Co-ops honor Joe B. Hall
Last month Kentucky’s electric co-ops honored a man from Cynthiana who grew up cutting tobacco and worked a summer clearing rights-of-way for an electric co-op. He played high school and college basketball. He married Katharine Dennis, who had been Miss Harrison County REA and in 1950 became Miss Kentucky REA.
You might know Joe B Hall better as the coach who succeeded the legendary Adolph Rupp, and spent 13 years winning the University of Kentucky a national basketball title, three trips to the Final Four, and six trips to the Elite Eight.
That life and career was recognized last month when the Kentucky Association of Electric Cooperatives named Joe B. Hall as its Distinguished Rural Kentuckian during the group’s annual meeting in Louisville.
The electric co-ops have presented the Distinguished Rural Kentuckian Award annually since 1982 to recognize people who have improved the quality of life in the state.
KAEC President and CEO Chris Perry explains the significance of Hall’s selection by recalling his own youth.
“One of my strongest childhood memories was when he brought a UK exhibition game to Greenup County High School when I was about 9 years old.
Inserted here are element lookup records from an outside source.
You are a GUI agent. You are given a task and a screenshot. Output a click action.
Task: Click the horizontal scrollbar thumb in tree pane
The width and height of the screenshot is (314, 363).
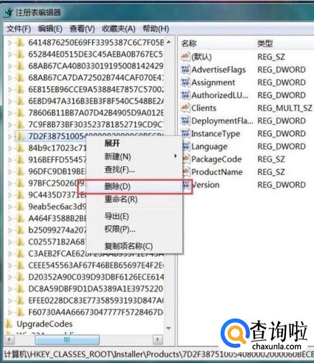(67, 340)
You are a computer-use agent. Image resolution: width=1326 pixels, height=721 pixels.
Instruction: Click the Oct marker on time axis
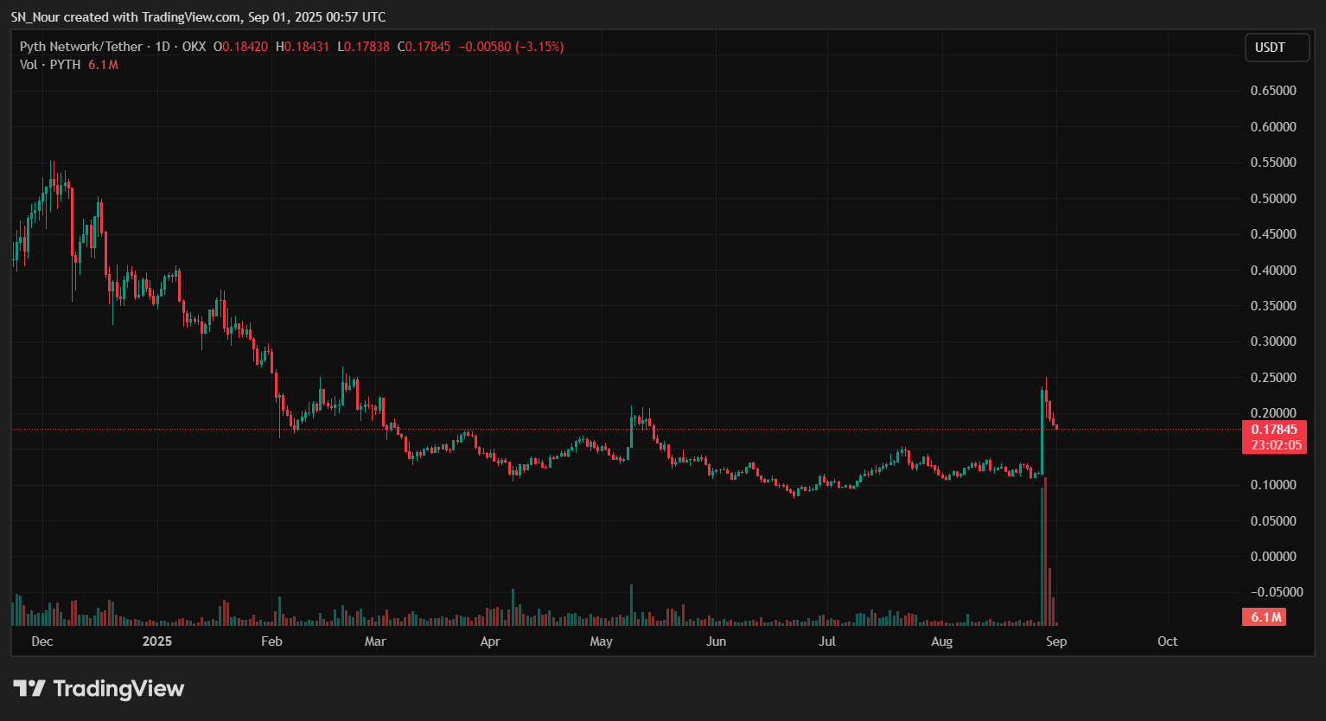(1167, 641)
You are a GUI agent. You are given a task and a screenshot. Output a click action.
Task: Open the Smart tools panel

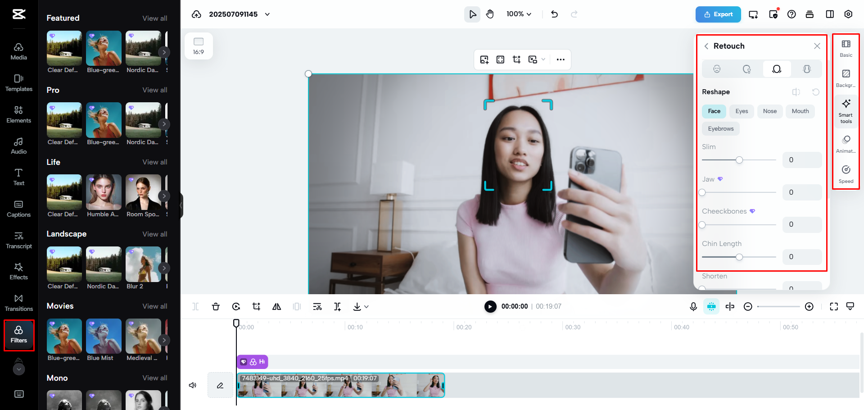(x=846, y=111)
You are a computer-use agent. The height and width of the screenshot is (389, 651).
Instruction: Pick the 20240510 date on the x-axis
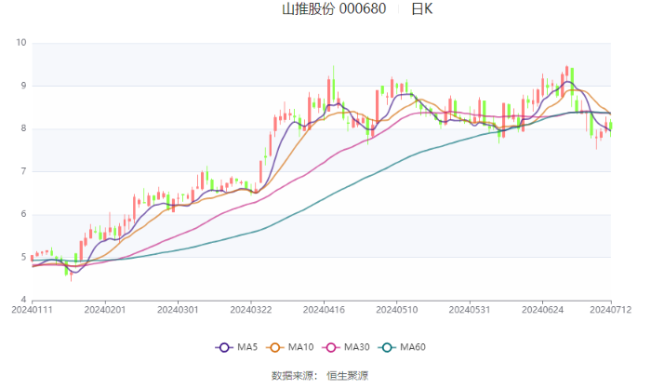[x=396, y=309]
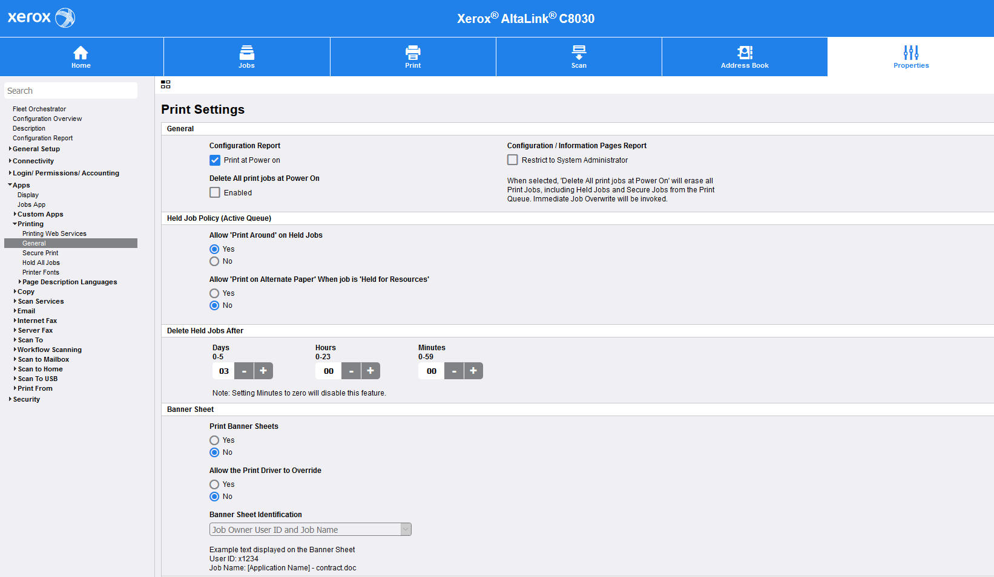
Task: Select the Jobs icon in the navigation bar
Action: click(246, 53)
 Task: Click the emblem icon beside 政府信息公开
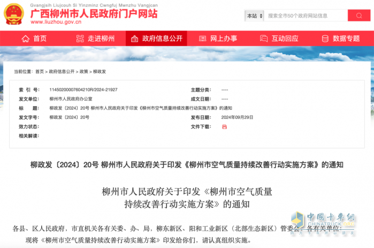point(135,39)
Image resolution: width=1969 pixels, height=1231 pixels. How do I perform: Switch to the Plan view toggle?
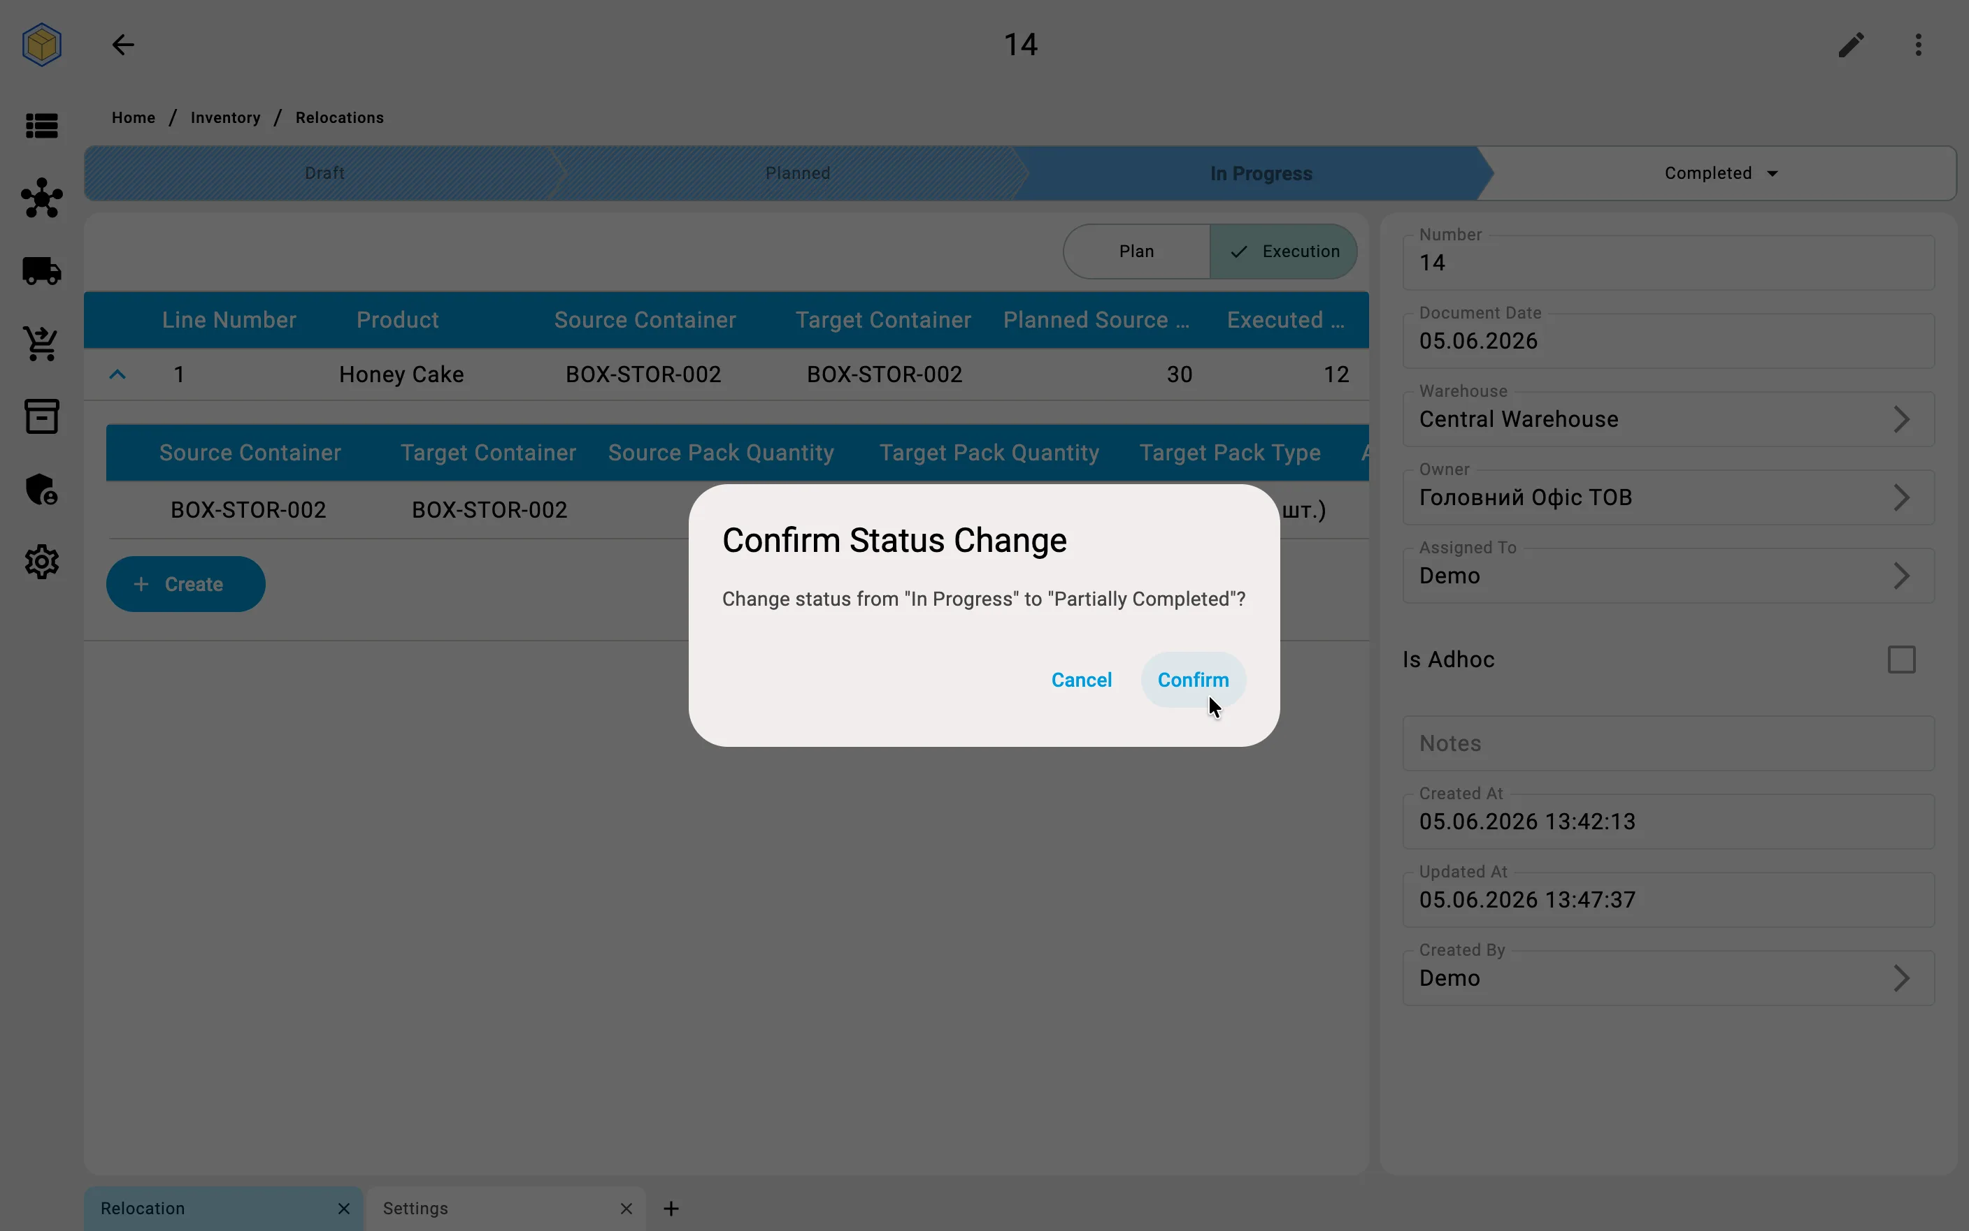pos(1136,252)
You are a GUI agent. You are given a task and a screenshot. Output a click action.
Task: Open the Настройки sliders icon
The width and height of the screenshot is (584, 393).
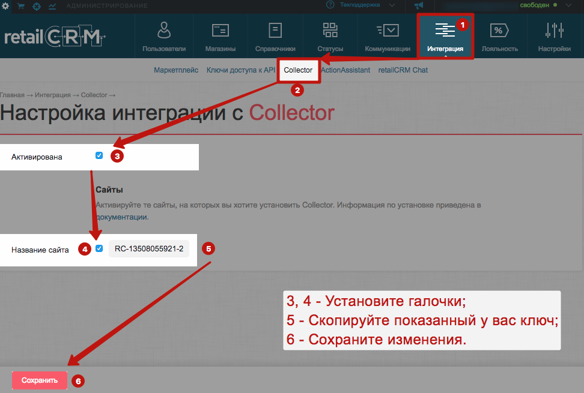pos(554,30)
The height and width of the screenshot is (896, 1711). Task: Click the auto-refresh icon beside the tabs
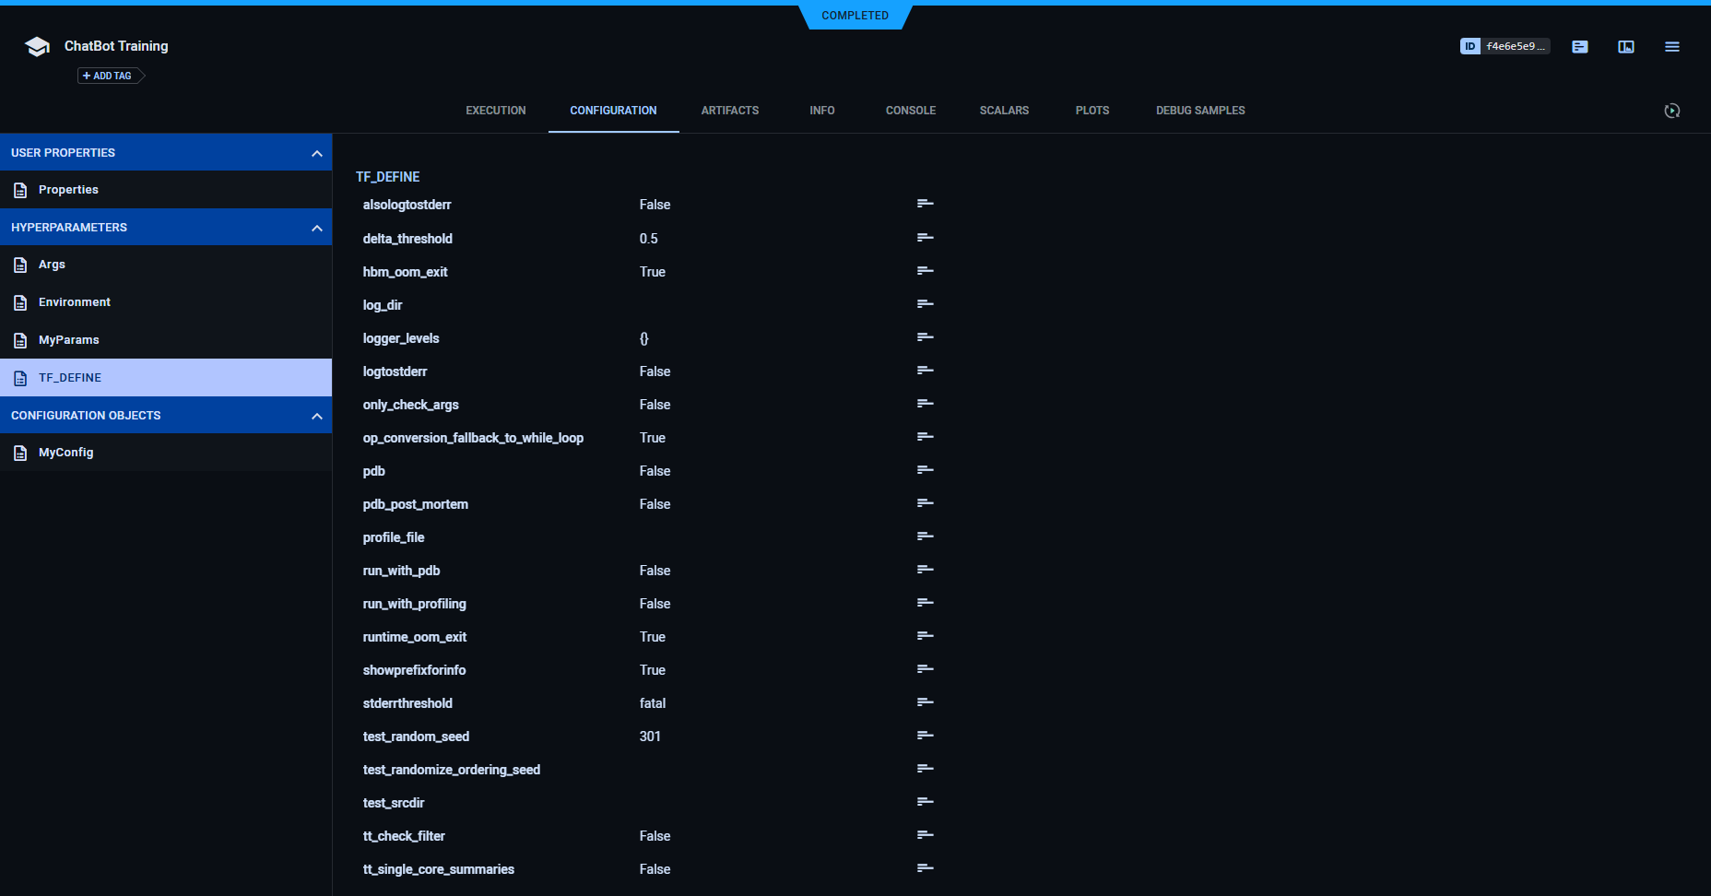pyautogui.click(x=1673, y=111)
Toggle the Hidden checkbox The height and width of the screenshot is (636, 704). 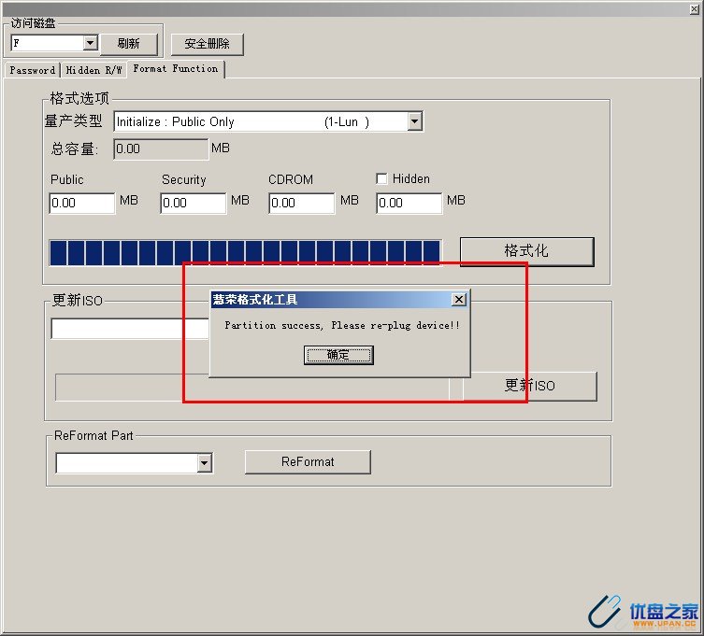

I’ll never forget it,” says Perry. “Coach Hall understood what the University of Kentucky basketball team meant to rural Kentucky and the state as a whole.”
Perry says that understanding continues, with Hall’s hosting of a radio show for the past 10 years with former archrival University of Louisville basketball coach Denny Crum.
“He still gets it,” says Perry. “He hasn’t forgotten where he is from.”
For his part, Hall says the radio show with Crum “demonstrates that you can be for something very strongly and not hate fans at the other school. We demonstrate a respect for each other.”
Hall says he’s enjoyed every part of his lifetime of bringing Kentucky together, from today’s radio show all the way back to competing with his uncle cutting and topping tobacco (“I once cut 1,475 sticks of tobacco in one day.”).
He says, “I’ve loved everything I ever did.”